TASK GOAL → Update the listing lines from the line with "quic_spdy_client_stream_test.cc (40, 243)" to the line with "quic_spdy_client_session.cc (36, 198)" by replacing "Sign in" with "Log in", leaving every other part unchanged. Give only those lines.

INPUT MATERIAL →
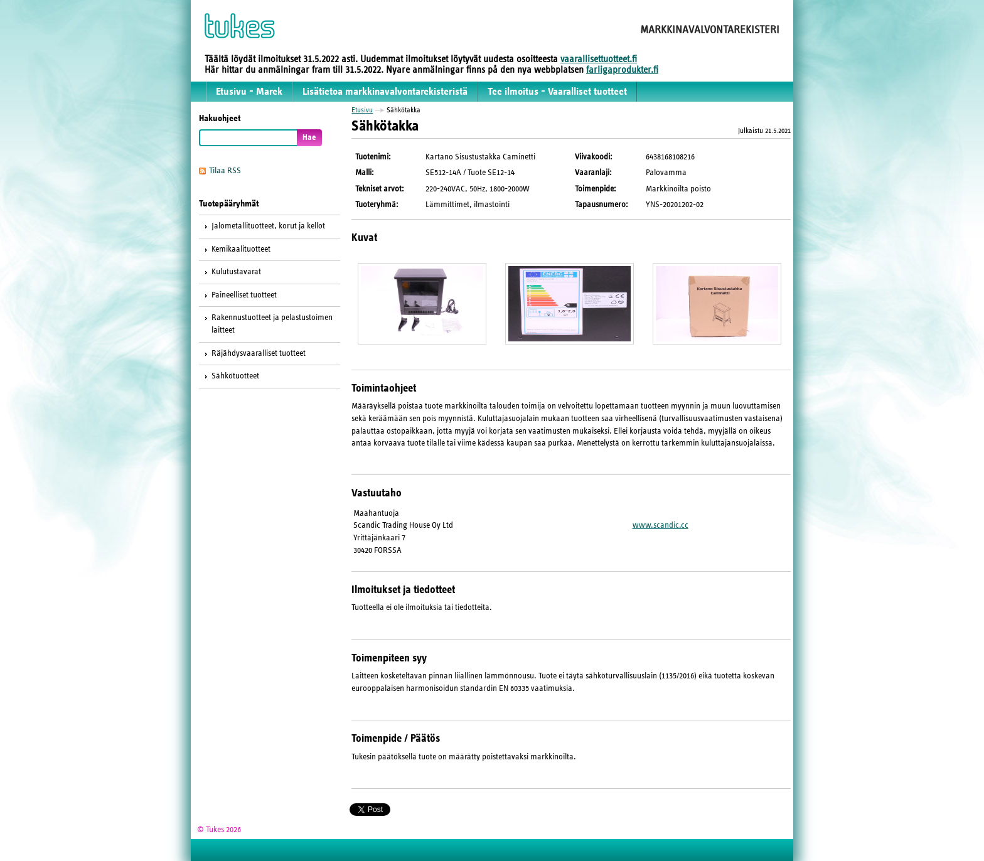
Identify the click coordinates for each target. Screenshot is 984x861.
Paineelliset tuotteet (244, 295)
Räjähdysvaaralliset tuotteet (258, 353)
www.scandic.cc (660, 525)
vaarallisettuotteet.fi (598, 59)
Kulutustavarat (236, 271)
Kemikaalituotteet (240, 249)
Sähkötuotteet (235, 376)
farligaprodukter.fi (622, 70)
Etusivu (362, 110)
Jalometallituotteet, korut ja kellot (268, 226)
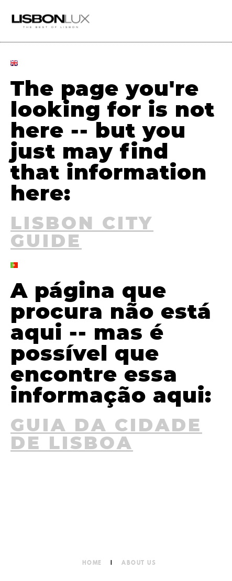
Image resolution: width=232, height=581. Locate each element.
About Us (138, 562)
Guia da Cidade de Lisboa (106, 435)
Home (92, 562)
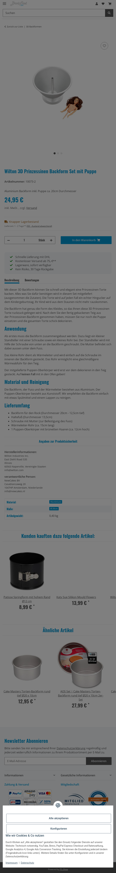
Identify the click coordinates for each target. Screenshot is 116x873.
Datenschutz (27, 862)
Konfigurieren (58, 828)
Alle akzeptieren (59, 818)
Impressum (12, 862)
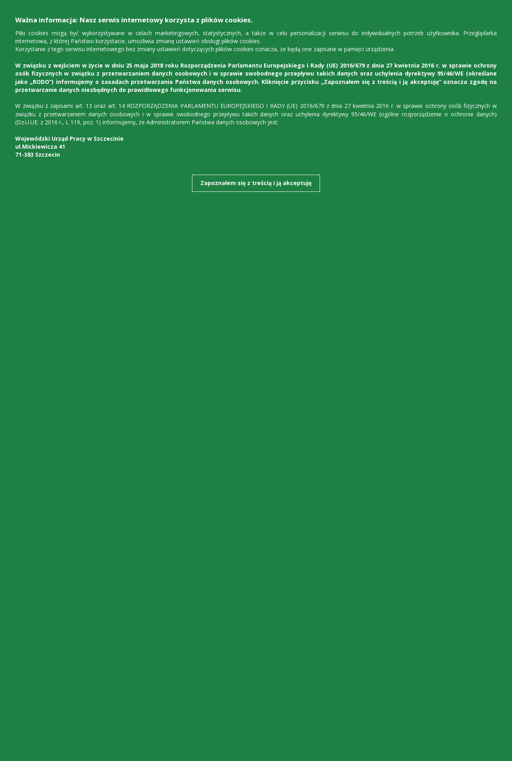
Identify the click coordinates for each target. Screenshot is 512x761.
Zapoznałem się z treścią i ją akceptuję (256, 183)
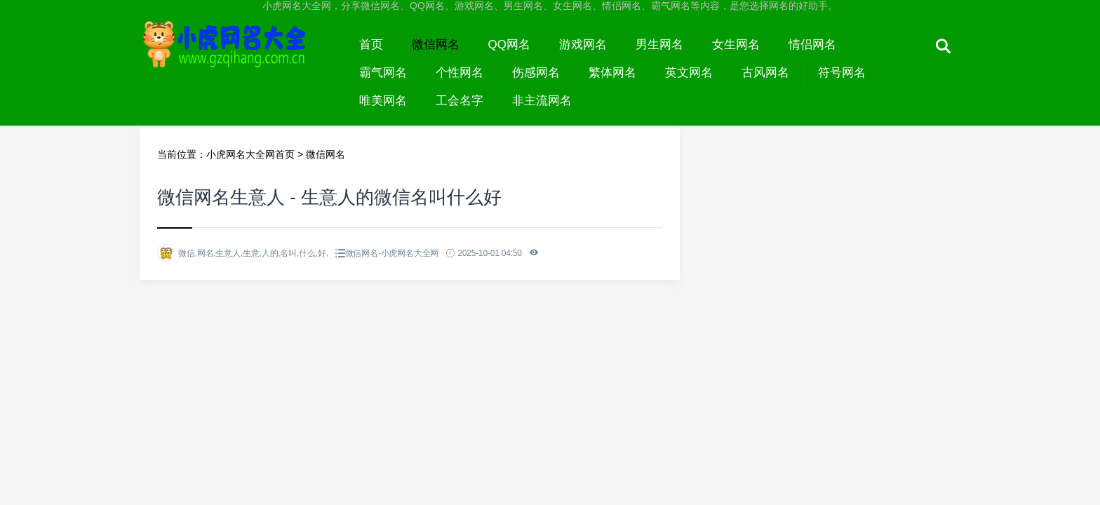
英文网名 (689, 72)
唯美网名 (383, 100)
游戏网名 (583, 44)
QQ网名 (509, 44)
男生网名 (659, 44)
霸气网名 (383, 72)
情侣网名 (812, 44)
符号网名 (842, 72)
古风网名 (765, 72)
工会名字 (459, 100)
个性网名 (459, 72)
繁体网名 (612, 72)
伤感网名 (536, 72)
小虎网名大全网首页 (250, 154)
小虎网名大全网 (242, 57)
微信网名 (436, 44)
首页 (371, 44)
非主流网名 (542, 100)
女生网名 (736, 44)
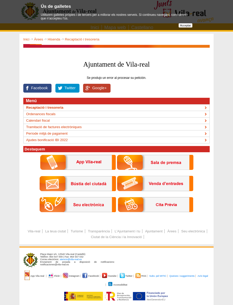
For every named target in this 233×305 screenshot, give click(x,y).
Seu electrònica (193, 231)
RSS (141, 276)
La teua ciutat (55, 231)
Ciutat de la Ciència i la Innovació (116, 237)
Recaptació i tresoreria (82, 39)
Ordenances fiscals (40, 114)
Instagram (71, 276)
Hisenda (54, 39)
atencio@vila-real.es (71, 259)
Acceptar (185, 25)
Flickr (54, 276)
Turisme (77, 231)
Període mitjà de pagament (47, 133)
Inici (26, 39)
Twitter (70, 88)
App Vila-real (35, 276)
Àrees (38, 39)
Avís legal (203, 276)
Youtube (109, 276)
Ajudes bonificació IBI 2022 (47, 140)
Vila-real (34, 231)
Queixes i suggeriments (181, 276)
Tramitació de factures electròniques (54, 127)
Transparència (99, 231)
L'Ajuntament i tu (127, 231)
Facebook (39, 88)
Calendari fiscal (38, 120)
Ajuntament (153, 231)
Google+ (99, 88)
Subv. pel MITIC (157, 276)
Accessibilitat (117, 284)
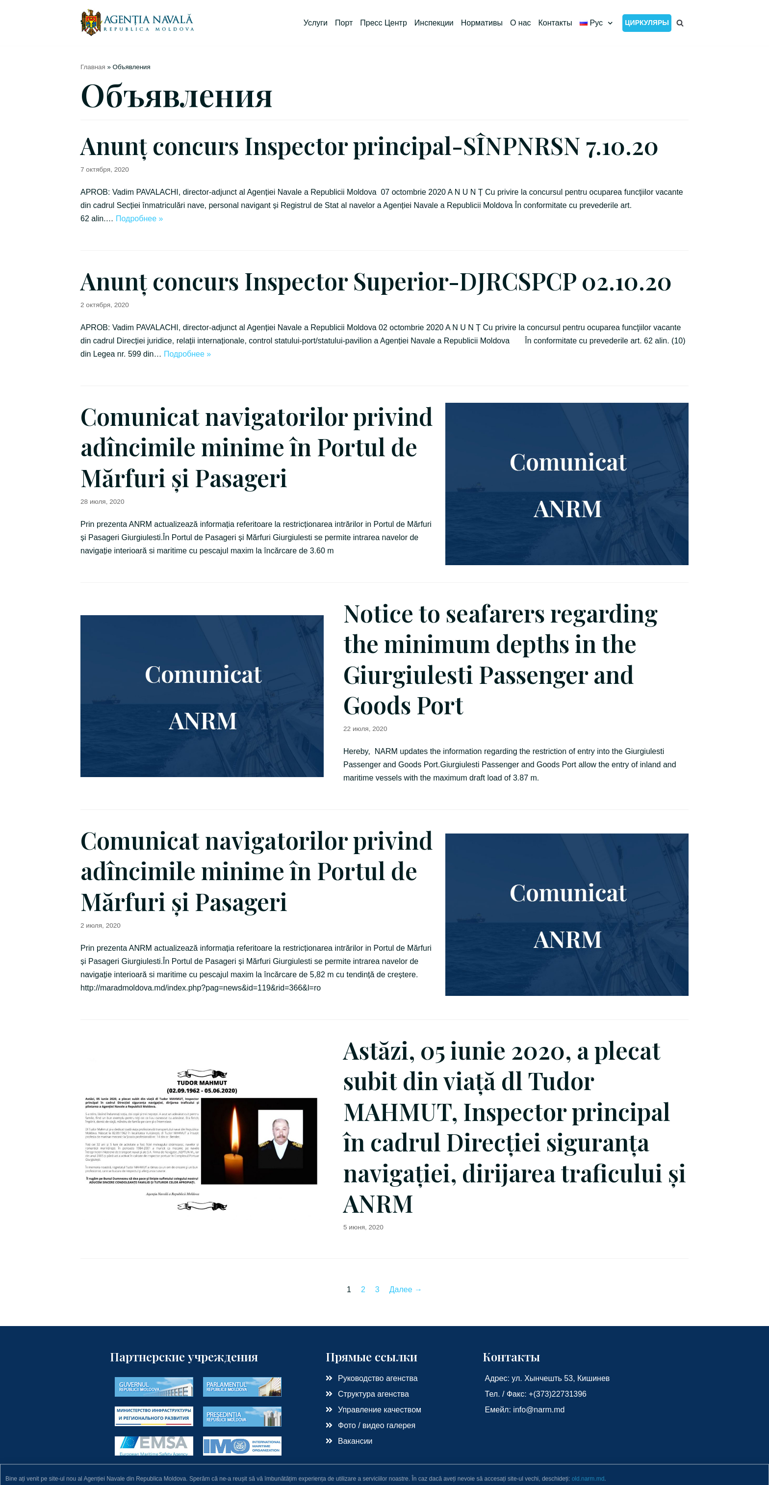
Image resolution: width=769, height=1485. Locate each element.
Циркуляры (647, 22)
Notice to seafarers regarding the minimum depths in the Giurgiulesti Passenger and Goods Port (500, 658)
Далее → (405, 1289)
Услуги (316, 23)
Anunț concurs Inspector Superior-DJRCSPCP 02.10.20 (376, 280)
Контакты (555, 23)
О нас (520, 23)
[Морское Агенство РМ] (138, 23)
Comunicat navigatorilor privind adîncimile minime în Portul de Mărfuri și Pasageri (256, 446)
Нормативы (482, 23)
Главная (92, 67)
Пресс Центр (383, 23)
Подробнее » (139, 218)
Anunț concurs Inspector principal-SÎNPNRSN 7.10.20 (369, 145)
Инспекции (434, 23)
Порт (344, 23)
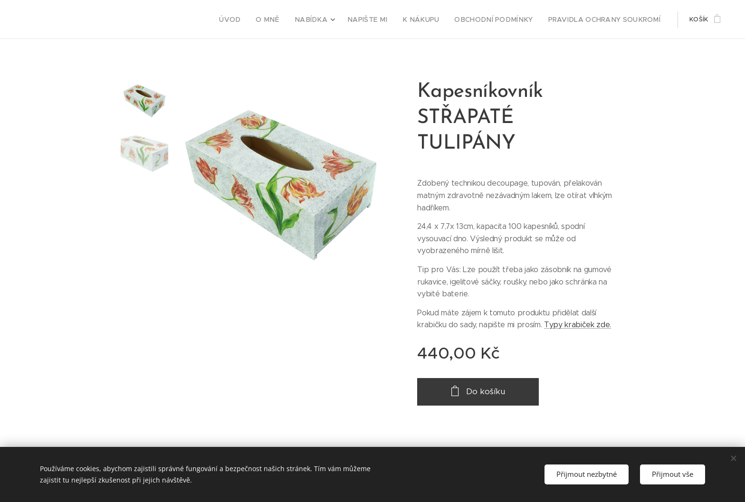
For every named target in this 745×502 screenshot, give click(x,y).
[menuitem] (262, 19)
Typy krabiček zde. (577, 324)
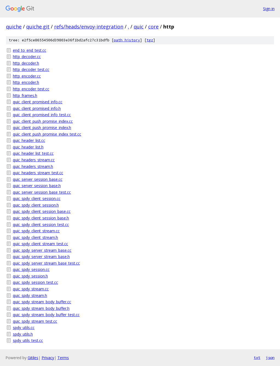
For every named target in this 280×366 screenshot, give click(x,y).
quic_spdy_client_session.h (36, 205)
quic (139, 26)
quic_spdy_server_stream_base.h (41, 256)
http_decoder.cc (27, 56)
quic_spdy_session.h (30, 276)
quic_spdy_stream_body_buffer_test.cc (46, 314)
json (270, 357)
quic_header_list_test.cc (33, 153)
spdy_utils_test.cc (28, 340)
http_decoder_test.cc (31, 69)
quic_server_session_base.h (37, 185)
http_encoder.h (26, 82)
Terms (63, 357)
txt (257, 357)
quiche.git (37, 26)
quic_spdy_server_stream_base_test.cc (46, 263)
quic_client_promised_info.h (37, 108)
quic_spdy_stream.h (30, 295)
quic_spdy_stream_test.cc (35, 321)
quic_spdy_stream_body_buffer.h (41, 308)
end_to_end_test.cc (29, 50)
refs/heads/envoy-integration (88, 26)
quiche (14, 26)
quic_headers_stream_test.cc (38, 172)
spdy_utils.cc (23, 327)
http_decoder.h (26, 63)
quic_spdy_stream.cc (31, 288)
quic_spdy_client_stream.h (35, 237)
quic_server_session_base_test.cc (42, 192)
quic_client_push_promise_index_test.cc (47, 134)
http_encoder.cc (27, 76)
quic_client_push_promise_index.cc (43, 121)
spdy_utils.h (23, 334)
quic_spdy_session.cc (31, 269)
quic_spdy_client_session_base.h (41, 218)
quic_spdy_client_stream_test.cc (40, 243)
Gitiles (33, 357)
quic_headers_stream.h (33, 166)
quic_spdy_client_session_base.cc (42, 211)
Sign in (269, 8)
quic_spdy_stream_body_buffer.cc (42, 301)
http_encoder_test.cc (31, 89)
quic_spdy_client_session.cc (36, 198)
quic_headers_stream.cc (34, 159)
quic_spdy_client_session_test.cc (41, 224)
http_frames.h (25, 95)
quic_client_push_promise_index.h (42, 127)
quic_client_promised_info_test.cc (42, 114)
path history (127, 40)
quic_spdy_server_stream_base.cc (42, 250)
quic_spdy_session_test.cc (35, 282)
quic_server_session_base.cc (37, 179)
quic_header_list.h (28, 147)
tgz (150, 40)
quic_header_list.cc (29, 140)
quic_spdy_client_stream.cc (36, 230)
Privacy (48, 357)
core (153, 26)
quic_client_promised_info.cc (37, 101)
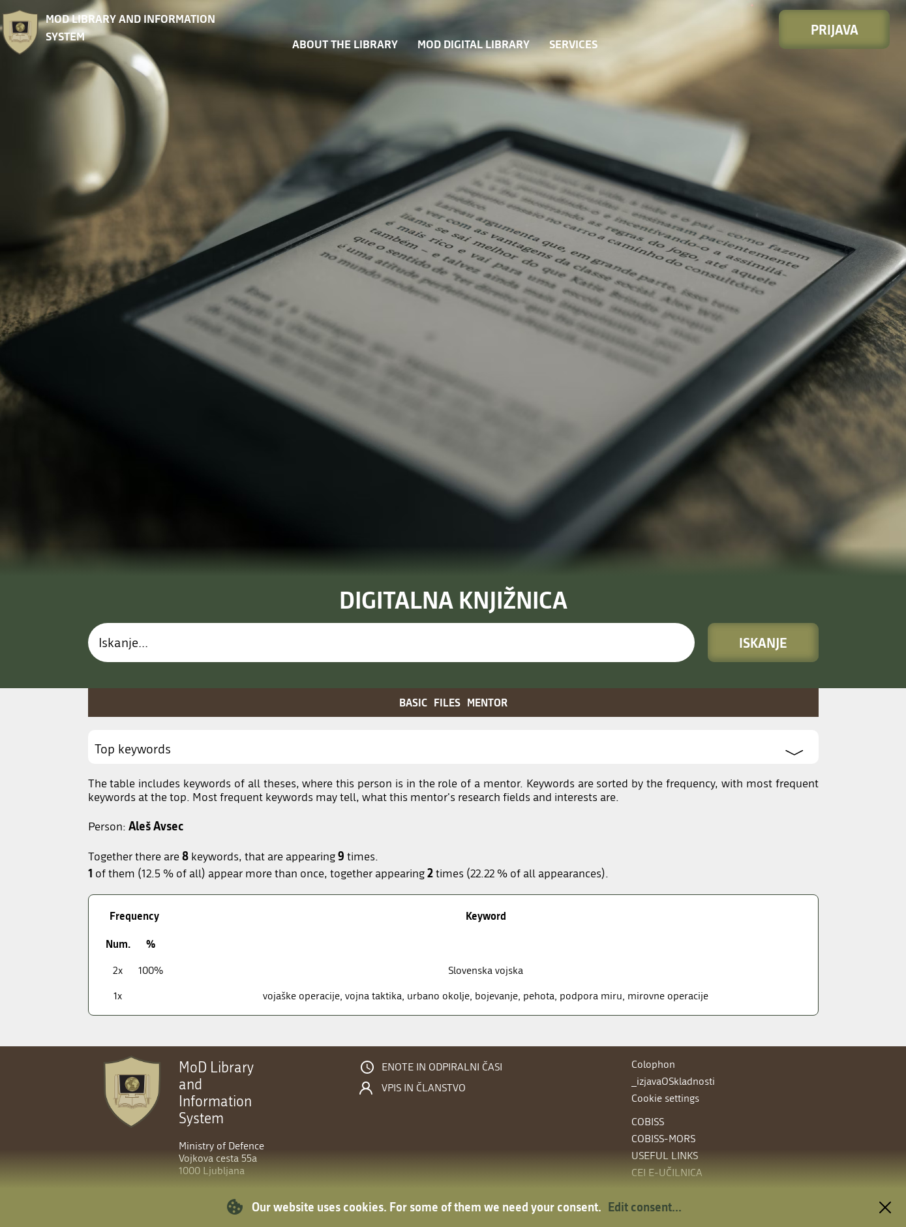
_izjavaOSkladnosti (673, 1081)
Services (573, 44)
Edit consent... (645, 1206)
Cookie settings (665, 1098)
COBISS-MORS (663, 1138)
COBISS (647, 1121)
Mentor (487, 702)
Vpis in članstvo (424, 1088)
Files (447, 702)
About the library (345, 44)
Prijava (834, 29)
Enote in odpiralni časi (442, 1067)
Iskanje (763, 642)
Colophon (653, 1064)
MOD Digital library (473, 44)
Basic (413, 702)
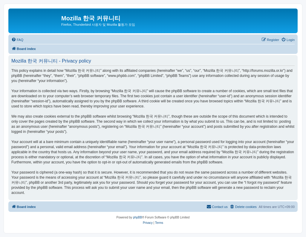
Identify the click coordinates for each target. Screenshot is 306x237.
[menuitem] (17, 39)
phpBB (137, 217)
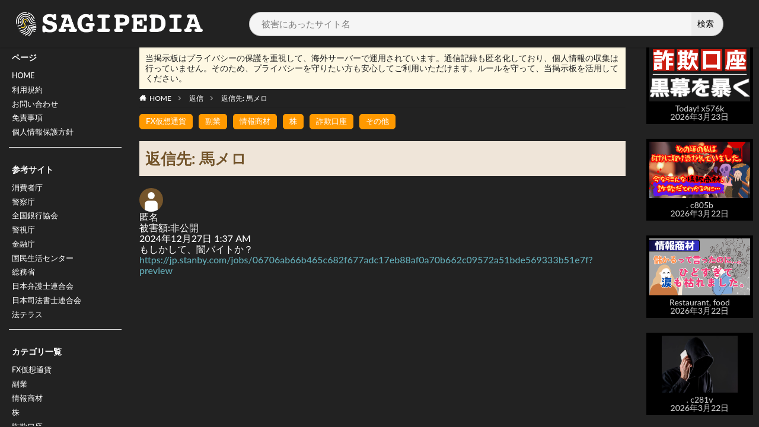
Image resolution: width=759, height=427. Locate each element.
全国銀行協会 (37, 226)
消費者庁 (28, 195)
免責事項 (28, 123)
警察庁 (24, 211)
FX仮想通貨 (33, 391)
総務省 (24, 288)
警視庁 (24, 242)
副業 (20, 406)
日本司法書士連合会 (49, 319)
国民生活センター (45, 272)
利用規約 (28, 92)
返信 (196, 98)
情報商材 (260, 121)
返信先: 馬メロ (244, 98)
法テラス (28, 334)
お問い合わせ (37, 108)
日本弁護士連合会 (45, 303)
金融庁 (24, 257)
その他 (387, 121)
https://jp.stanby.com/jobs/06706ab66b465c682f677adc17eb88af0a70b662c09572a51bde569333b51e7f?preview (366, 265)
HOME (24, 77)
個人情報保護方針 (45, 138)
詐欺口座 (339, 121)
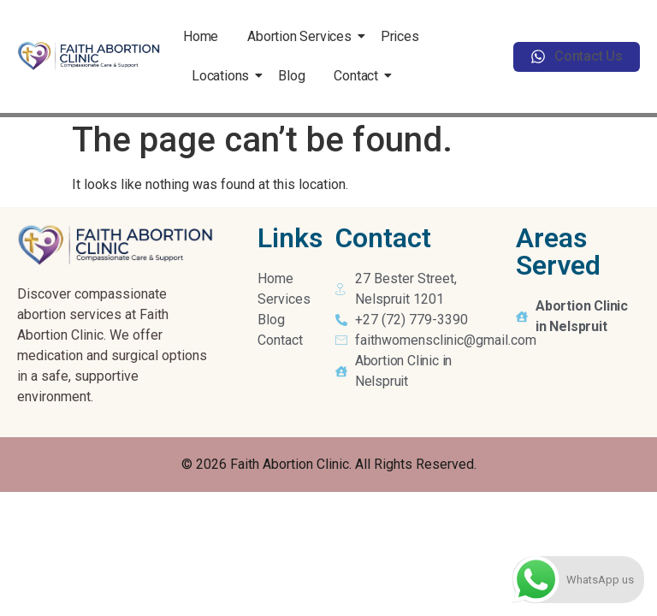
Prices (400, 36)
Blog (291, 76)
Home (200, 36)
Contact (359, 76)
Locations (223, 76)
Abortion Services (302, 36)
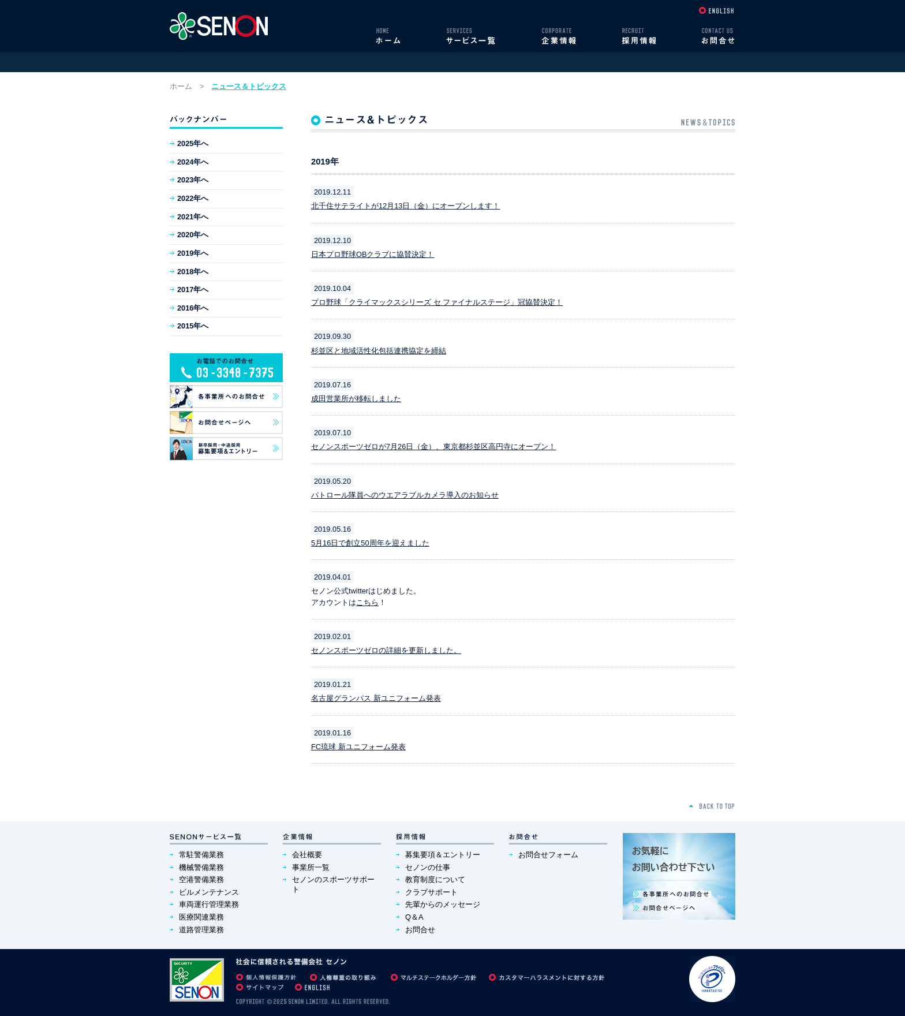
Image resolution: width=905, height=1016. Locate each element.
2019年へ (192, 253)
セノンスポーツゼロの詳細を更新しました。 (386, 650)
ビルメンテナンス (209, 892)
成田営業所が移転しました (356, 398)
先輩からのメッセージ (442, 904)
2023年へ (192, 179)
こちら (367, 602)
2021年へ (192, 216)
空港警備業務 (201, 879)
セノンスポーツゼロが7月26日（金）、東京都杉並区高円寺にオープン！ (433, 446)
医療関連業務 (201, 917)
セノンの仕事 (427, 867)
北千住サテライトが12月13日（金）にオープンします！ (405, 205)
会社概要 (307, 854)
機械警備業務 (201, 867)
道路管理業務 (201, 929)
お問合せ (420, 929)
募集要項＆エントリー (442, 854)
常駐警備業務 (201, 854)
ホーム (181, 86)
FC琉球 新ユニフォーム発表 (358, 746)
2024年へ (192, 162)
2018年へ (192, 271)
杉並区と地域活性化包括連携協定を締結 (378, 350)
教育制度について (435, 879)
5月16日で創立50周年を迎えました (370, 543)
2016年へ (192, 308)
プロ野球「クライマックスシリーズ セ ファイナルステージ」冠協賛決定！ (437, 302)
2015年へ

SOLUTION TO THIS PROBLEM →
quic_spdy_client_stream_test.cc (40, 243)
Gitiles (33, 357)
quic_headers_stream.h (33, 166)
quic_spdy_client_session_base.cc (42, 211)
Log in (269, 8)
quic_spdy_stream_body_buffer.cc (42, 301)
http_encoder_test.cc (31, 89)
quic_spdy_client_session.cc (36, 198)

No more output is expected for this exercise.